The final last graph is the correct option.
The problem describes a scenario where Myiah rides her bike from home to the park to meet a friend, then sits and talks, and finally rides back home at a slower rate. To determine which graph represents this situation, let's break down the steps that should be reflected in the graph:
1. Myiah riding to the park: This part of the graph should show a line moving away from the origin, indicating increasing distance from home as time passes. The slope of this line should be constant, showing a steady rate of travel.
2. Myiah sitting at the park: During this time, the distance from home does not change, so the graph should show a horizontal line, indicating that time is passing but the distance remains constant.

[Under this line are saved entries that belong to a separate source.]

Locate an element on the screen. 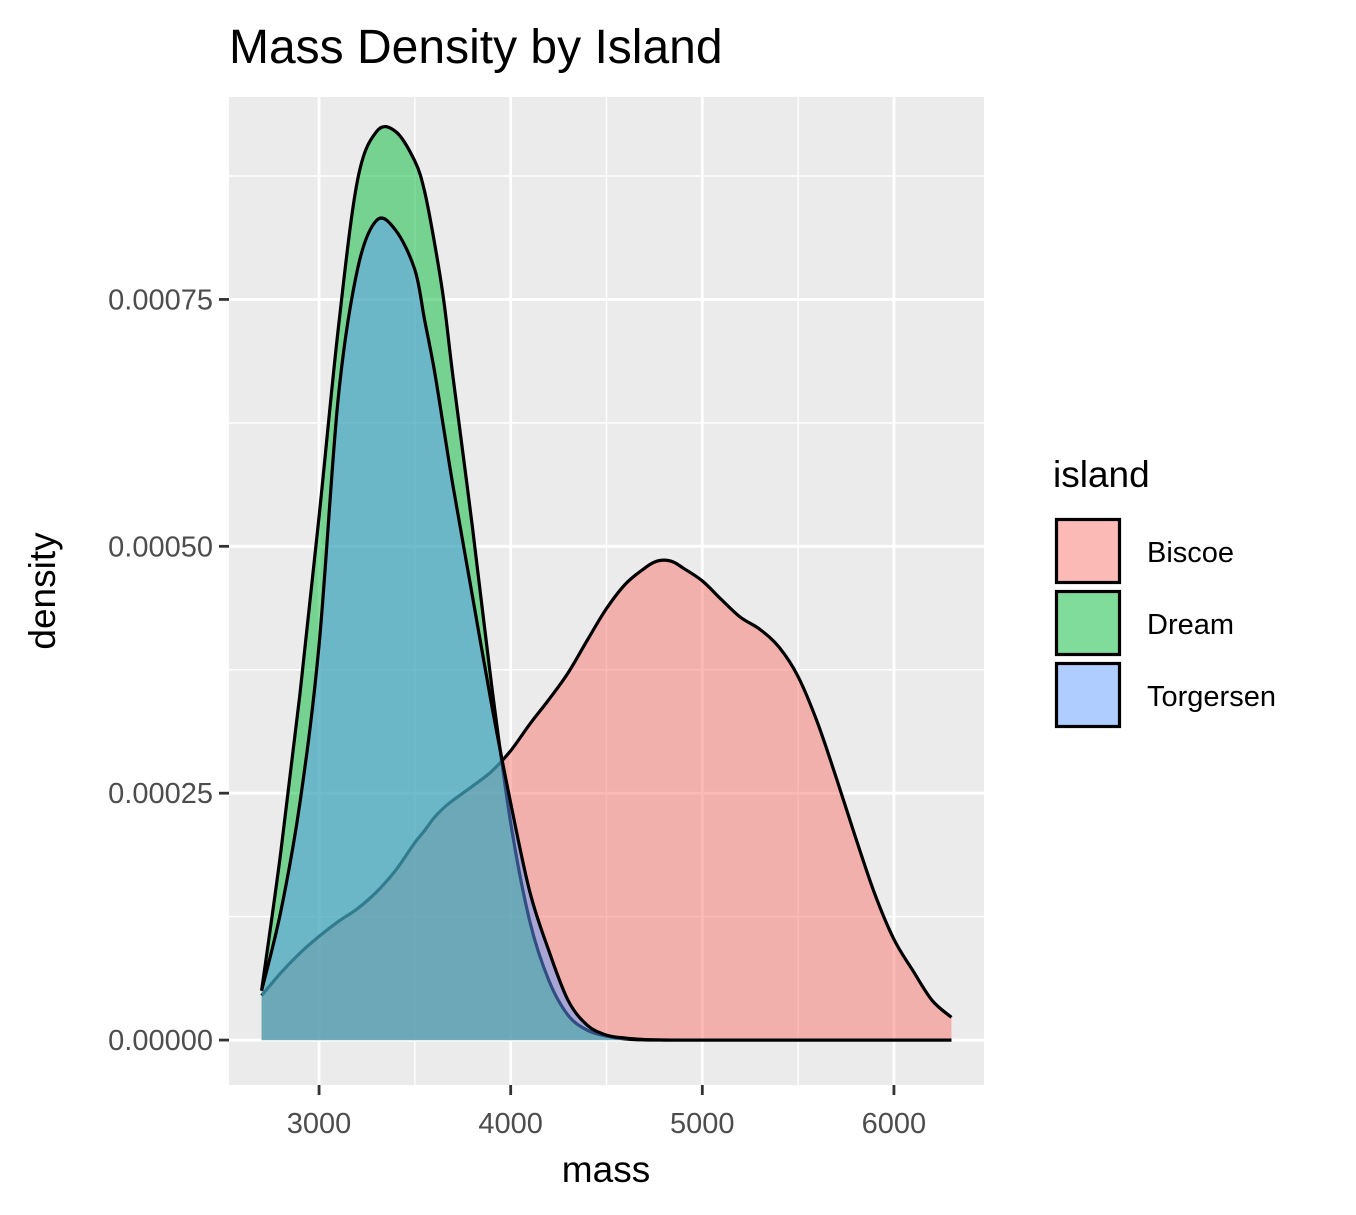  y-tick-label: 0.00075 is located at coordinates (160, 300).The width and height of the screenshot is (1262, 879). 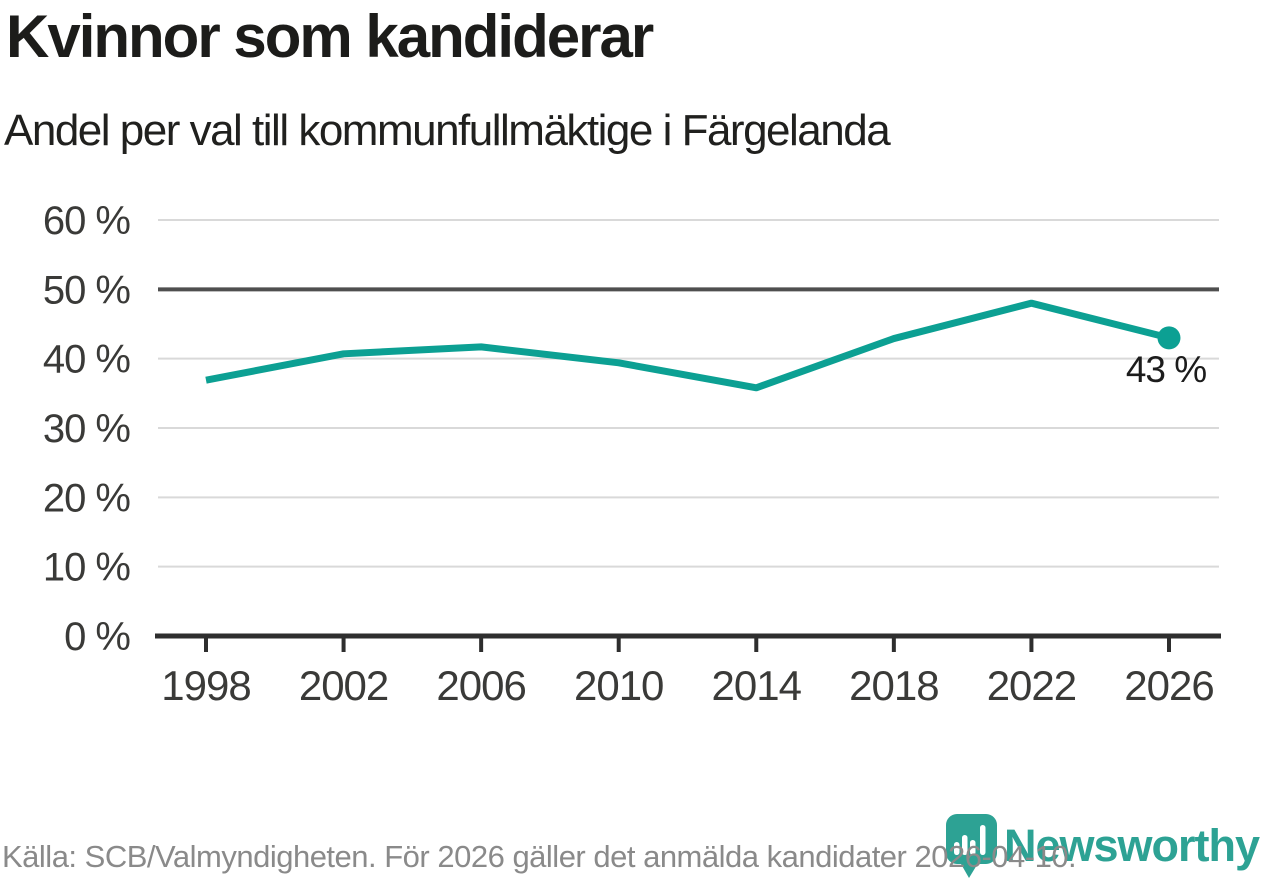 What do you see at coordinates (480, 686) in the screenshot?
I see `x-tick-label: 2006` at bounding box center [480, 686].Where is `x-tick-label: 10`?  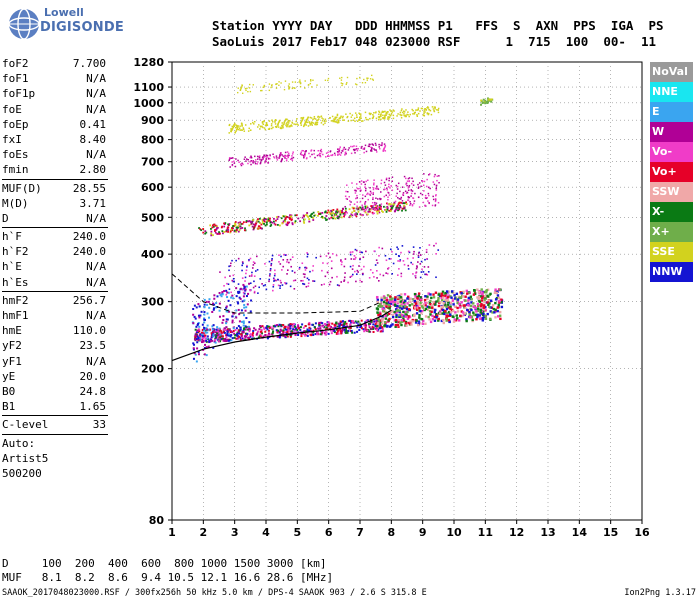 x-tick-label: 10 is located at coordinates (454, 532).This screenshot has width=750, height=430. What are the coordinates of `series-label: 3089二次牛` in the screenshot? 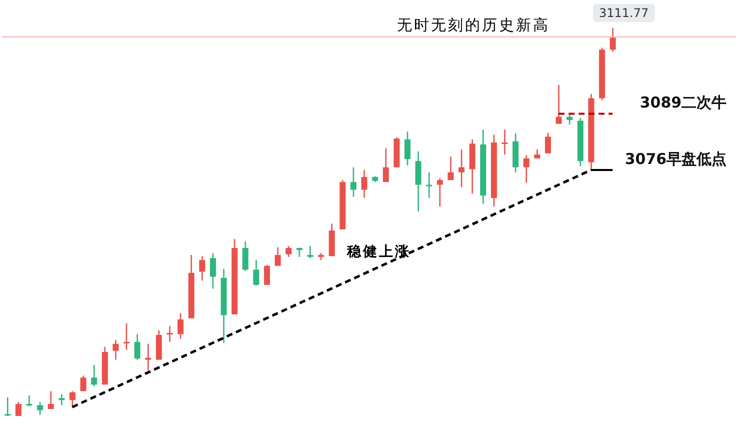 It's located at (684, 103).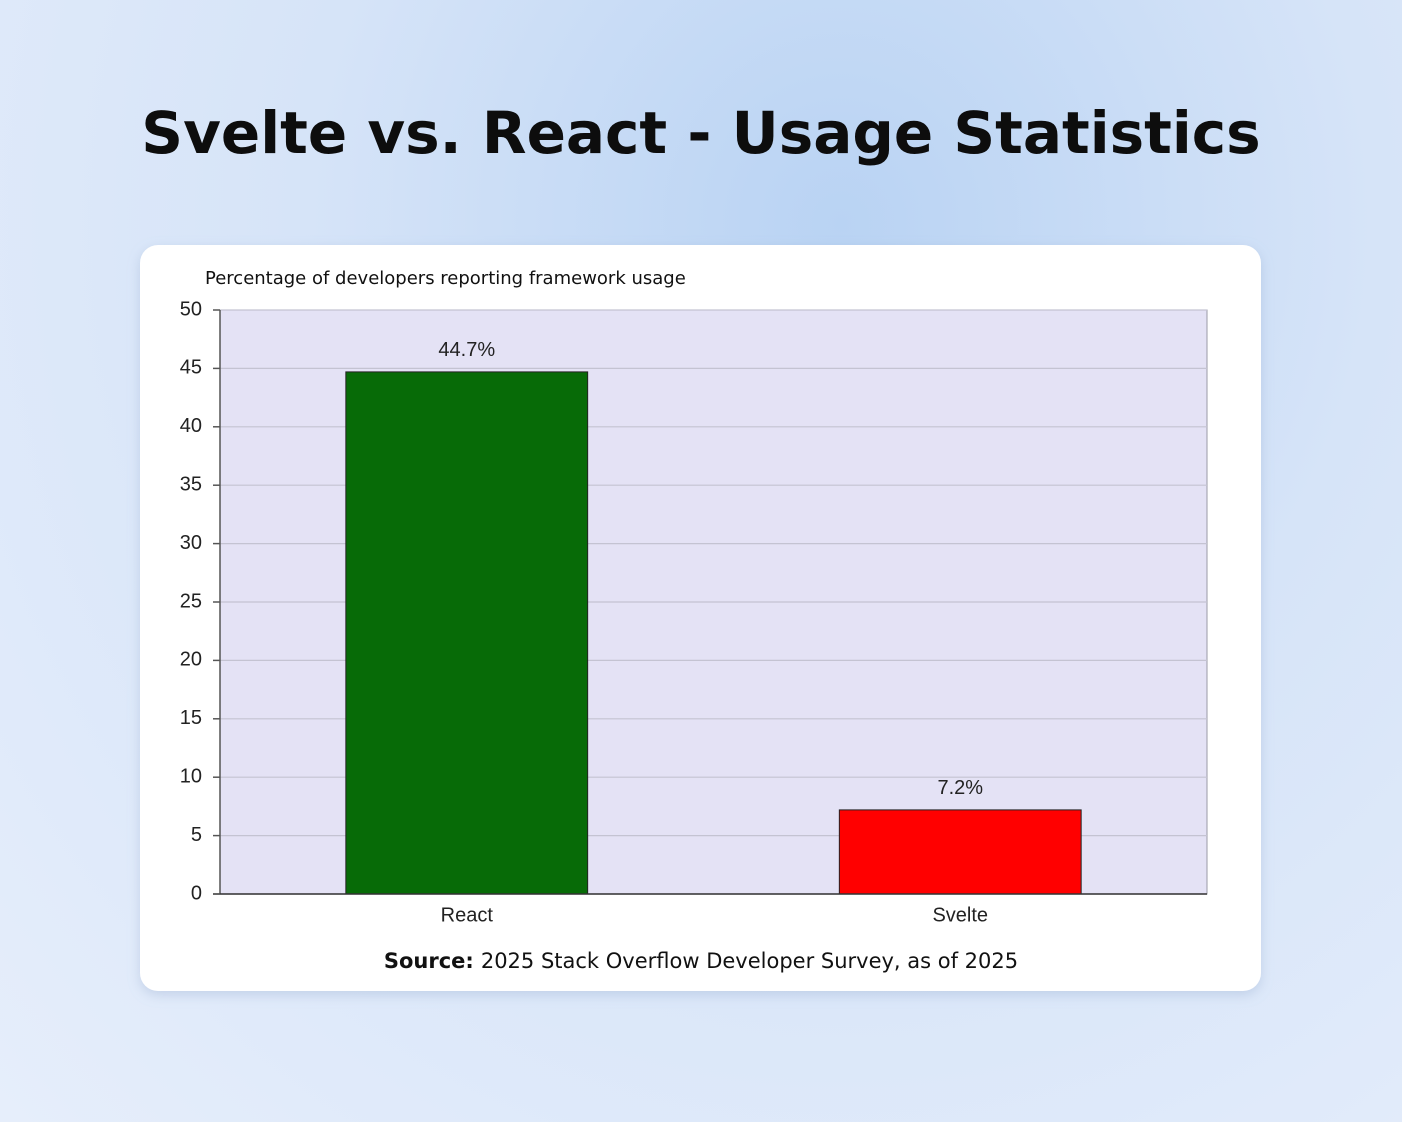 This screenshot has width=1402, height=1122. I want to click on chart-title: Svelte vs. React - Usage Statistics, so click(700, 133). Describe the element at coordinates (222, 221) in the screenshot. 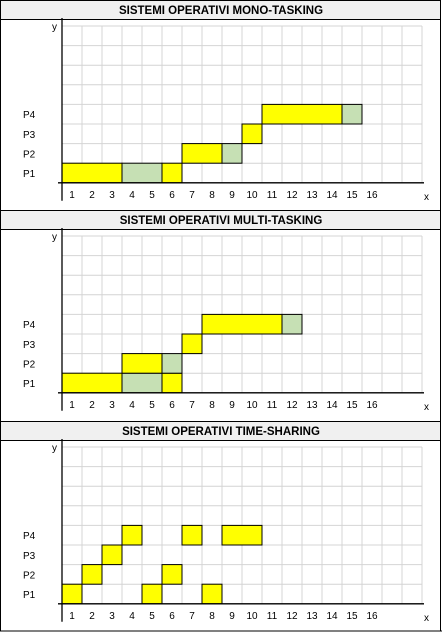

I see `chart-title: SISTEMI OPERATIVI MULTI-TASKING` at that location.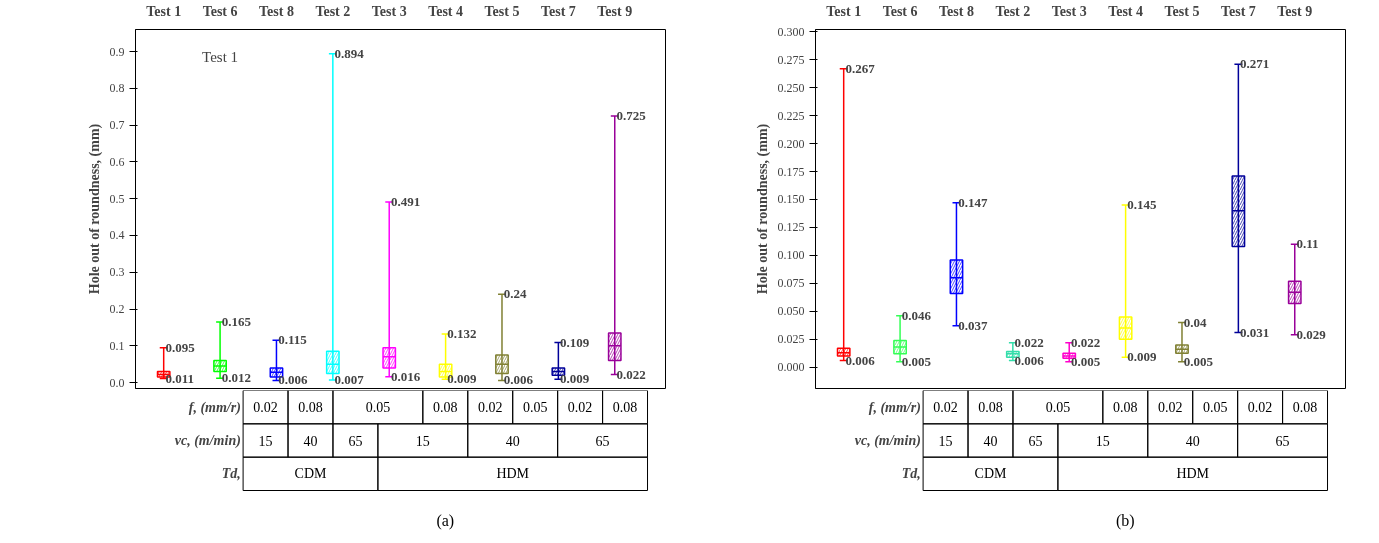 The height and width of the screenshot is (543, 1379). What do you see at coordinates (117, 236) in the screenshot?
I see `y-tick-label: 0.4` at bounding box center [117, 236].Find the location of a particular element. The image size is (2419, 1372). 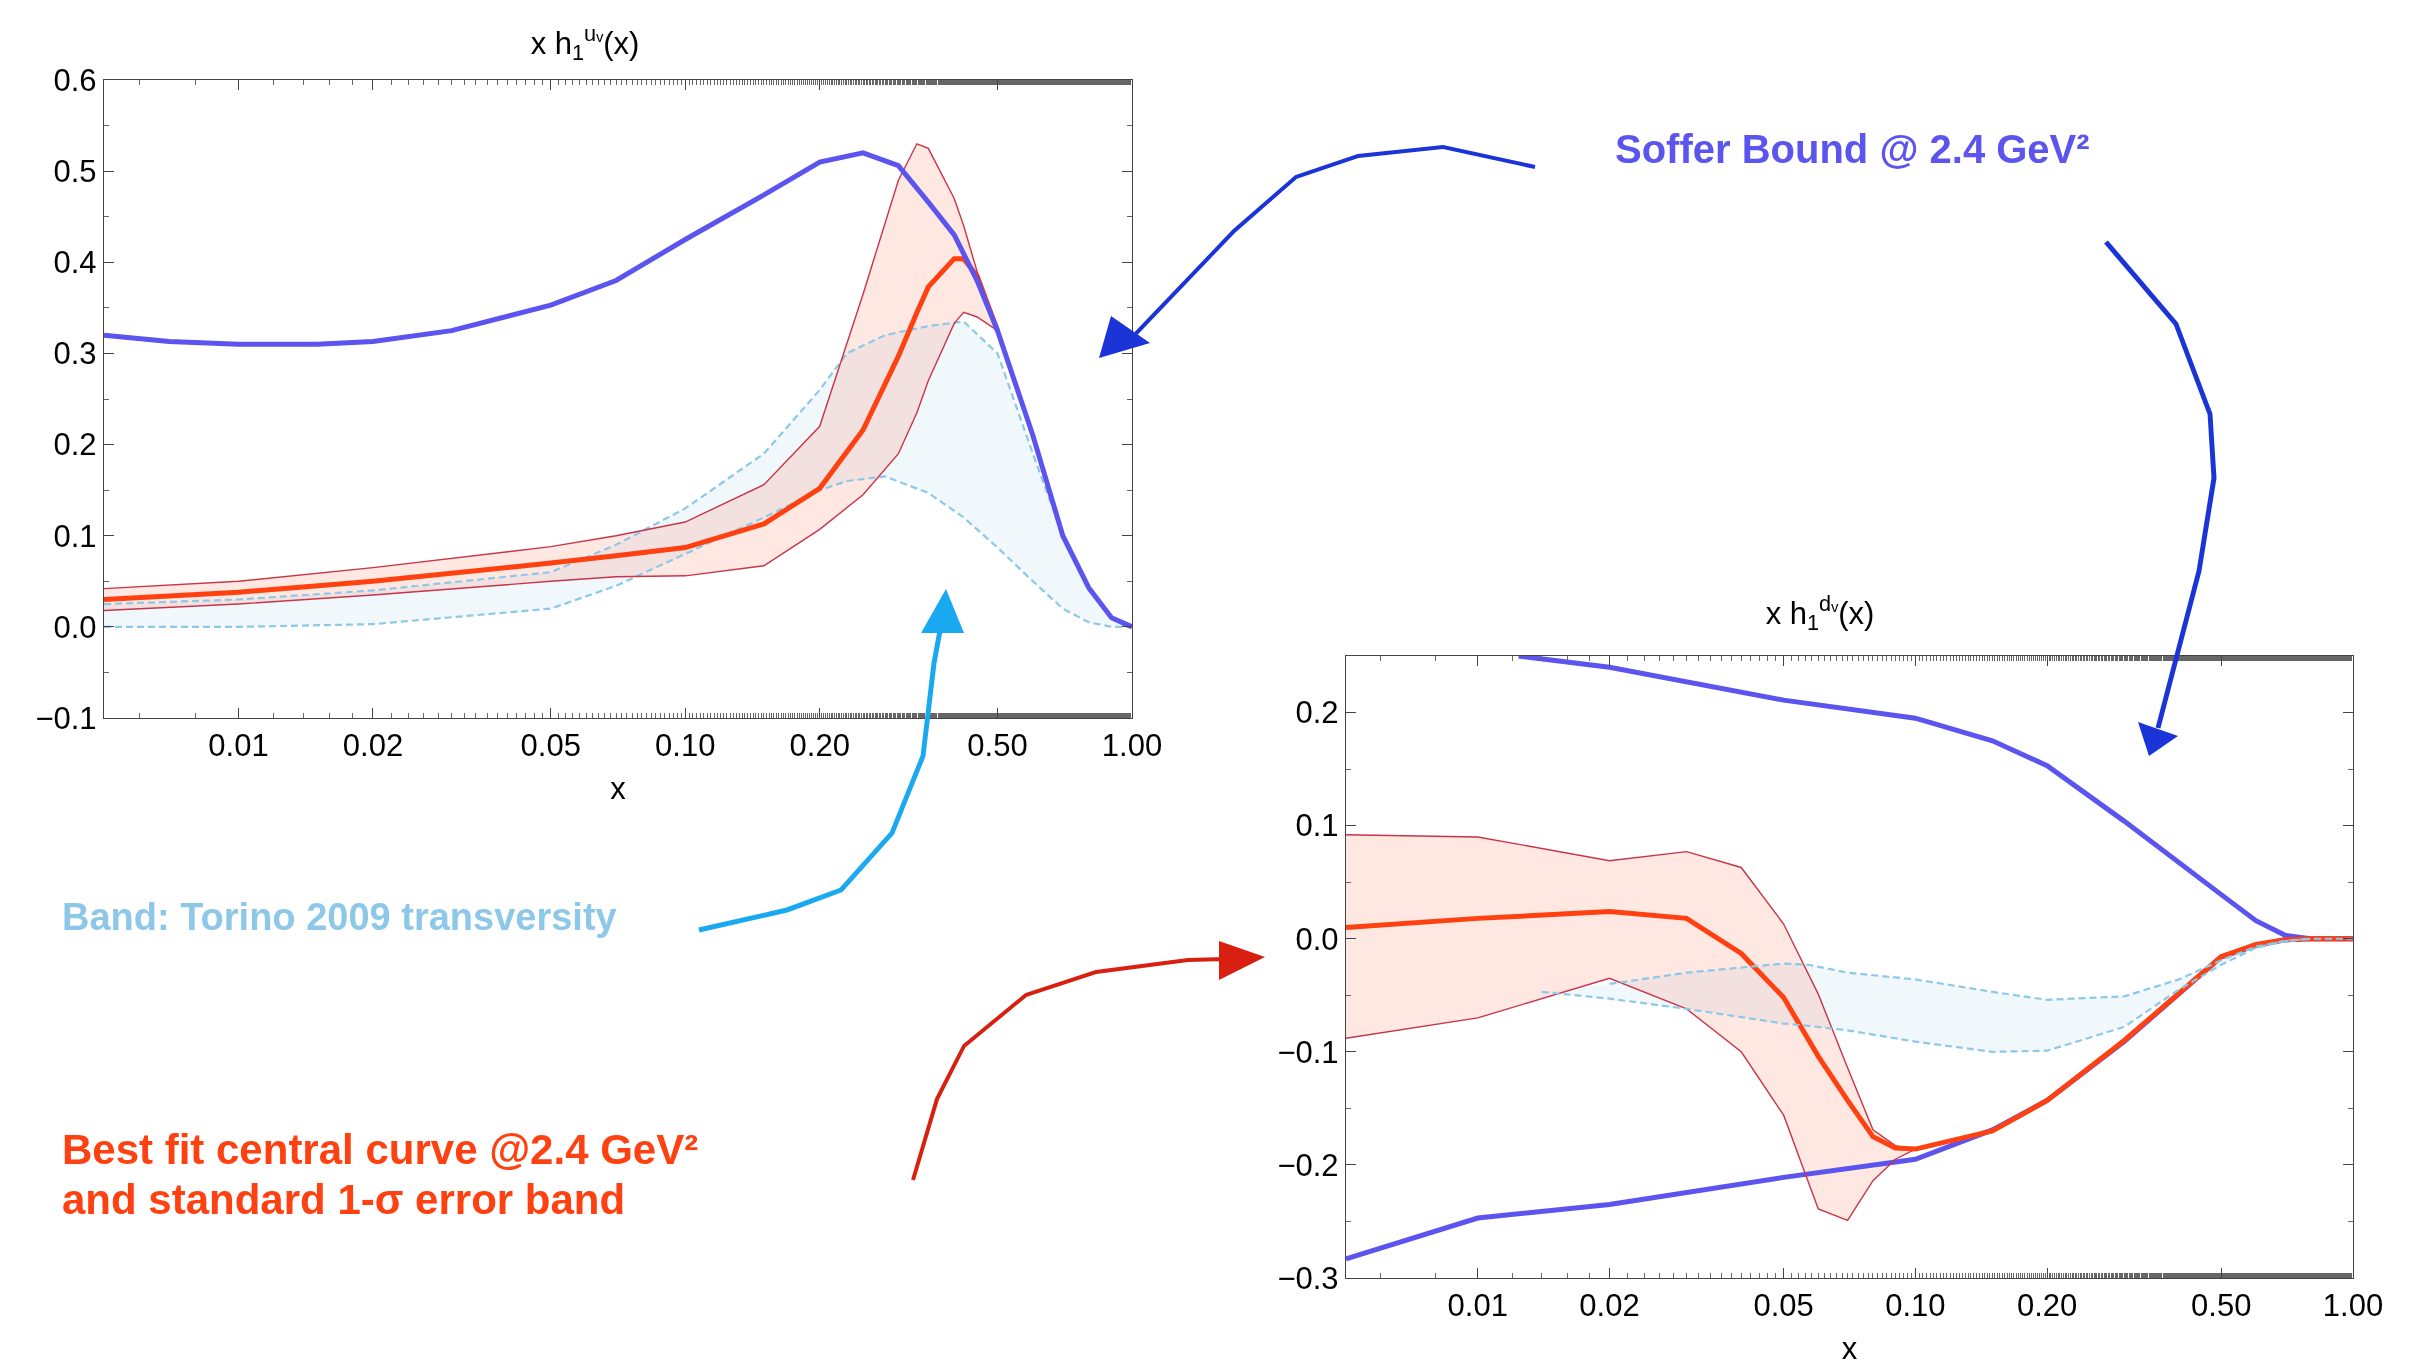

3. Myiah riding home: For this part, the graph should show a line moving back towards the origin, indicating a decreasing distance from home as time passes. Since she's riding back at a slower rate, this line should have a shallower slope than the line representing the trip to the park.
Now let's analyze the options given:
- The first graph shows a line moving away from the origin, then a horizontal line, and finally a line moving back towards the origin at a shallower slope. This matches the description of the situation.
- The second graph shows a consistent slope away from the origin and then back towards it without a horizontal section, which would suggest no time spent sitting at the park.
- The third graph seems to show an initial distance from home that decreases and then increases, which does not match the description of Myiah starting at home.
Based on the steps and description provided, the first graph would be the correct representation of the situation. It shows an initial period of travel with a steady slope, a period of no change in distance representing the time spent sitting and talking, and a final period of travel with a shallower slope representing the slower ride home.